Compared to people with all three risk factors – high blood pressure, diabetes and obesity – adults who had none of these health problems by age 45 were 73 percent less likely to develop heart failure over the rest of their lifetime, the study found.

And when people reached 55 without any of these three risk factors, they were 83 percent less likely to develop heart failure than adults who did have these problems.

“Preventing the onset of obesity, hypertension and diabetes will substantially lower a person’s risk for heart failure and substantially increase the average number of years they will live healthy,” said senior study author Dr. John Wilkins of Northwestern University Feinberg School of Medicine in Chicago.

“The benefits of preventing the onset of the risk factors themselves often far exceeds the benefits experienced through treatment of the risk factors after they’ve developed,” Wilkins added by email.

Approximately 5.7 million adults in the United States currently suffer from heart failure, researchers note in the Journal of the American College of Cardiology: Heart Failure.

This population faces a significantly reduced quality of life and higher mortality rates. Hypertension, obesity and diabetes are highly prevalent and preventable risk factors for heart failure, the authors write.

In an analysis of data on tens of thousands of U.S. men and women, researchers found 53 percent of them did not have diabetes, high blood pressure or obesity at age 45. Less than 1 percent did have all three risk factors at that age.

By age 55, about 44 percent of adults still didn’t have any of the three risk factors for heart failure, and 2.6 percent had all three.

Researchers identified 1,677 cases of heart failure after age 45, and another 2,976 cases after age 55. They followed people through age 95 or death.

People who didn’t have any of the three risk factors at 45 or 55 were significantly less likely to develop heart failure as they aged - this was true of men, women, white and black participants.

Men at age 45 years without any of the three risk factors lived an average of 10.6 years longer free of heart failure than those with all three, while women at age 45 without any of the three risk factors lived an average of 14.9 years longer without heart failure.

Of the three risk factors, diabetes had a particularly strong association with spending a shorter period free of heart failure. People without diabetes in middle age lived an average of 8.6 to 10.6 years longer without heart failure than those with the disease.

One limitation of the study is that people who joined at different points in time might have different generational risks of developing diabetes, obesity, high blood pressure or heart failure, the authors note. Researchers also lacked data on risk factors for heart failure earlier in life, or information on any lifestyle changes some participants might have made to improve their health before middle age.

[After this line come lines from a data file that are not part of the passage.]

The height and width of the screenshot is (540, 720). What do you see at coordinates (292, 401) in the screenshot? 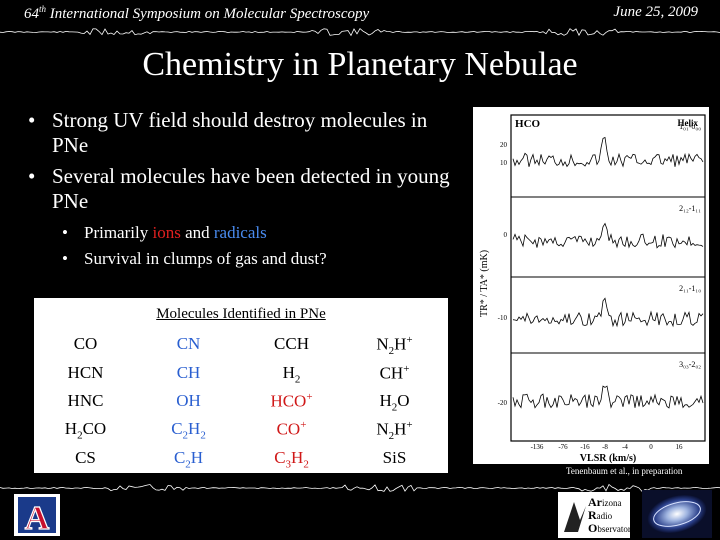
I see `molecule-cell: HCO+` at bounding box center [292, 401].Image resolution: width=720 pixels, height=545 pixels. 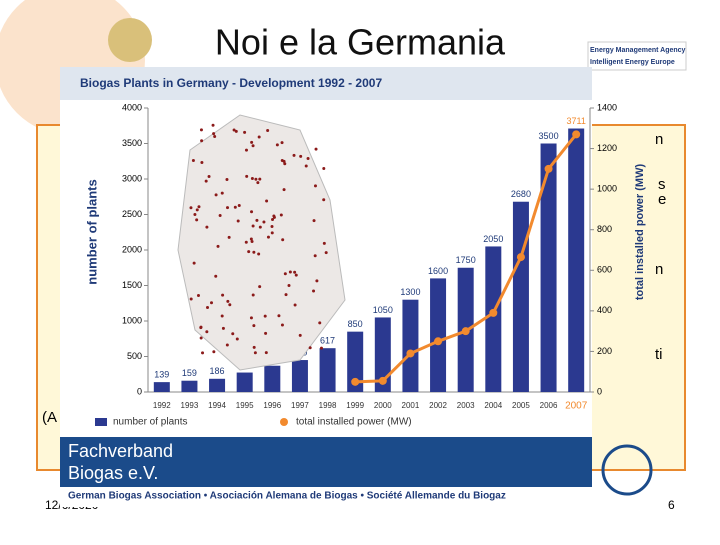 I want to click on x-tick-label: 2001, so click(x=411, y=406). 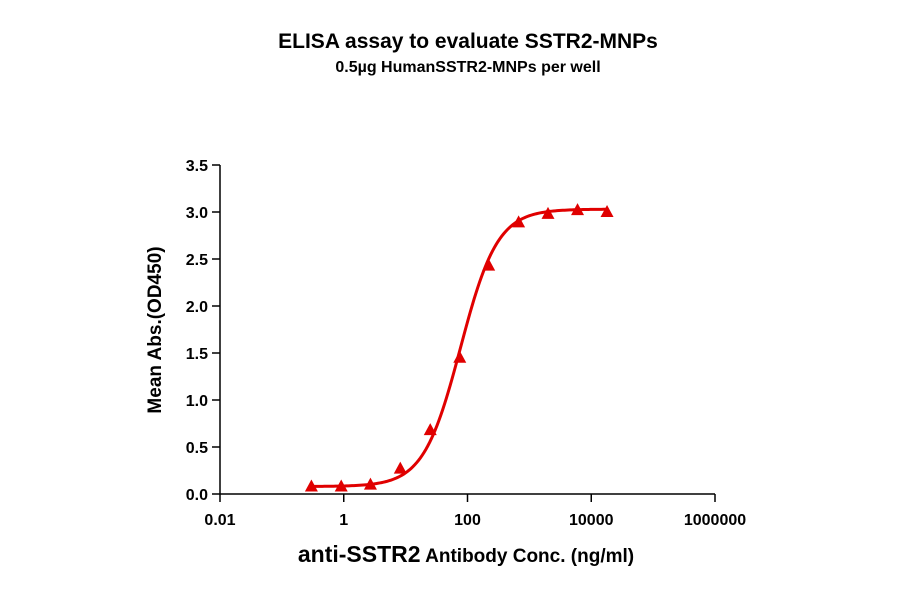 I want to click on x-tick-label: 0.01, so click(x=220, y=520).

Still, the study adds to a large body of evidence linking diabetes, high blood pressure and to a lesser extent obesity, to a higher risk of developing heart failure, said Dr. Mary Norine Walsh, medical director of heart failure and cardiac transplantation at St. Vincent Heart Center in Indianapolis, Indiana.

“All three of these conditions are risk factors for coronary heart disease, and people with coronary heart disease are prone to developing heart failure,” Walsh, also president-elect of the American College of Cardiology, said by email.

“Keeping your weight under control pays off later in life, and monitoring your blood pressure and blood sugar with your physician is crucial,” added Walsh, who wasn’t involved in the study. “Avoiding all three of these conditions can add years to your life.”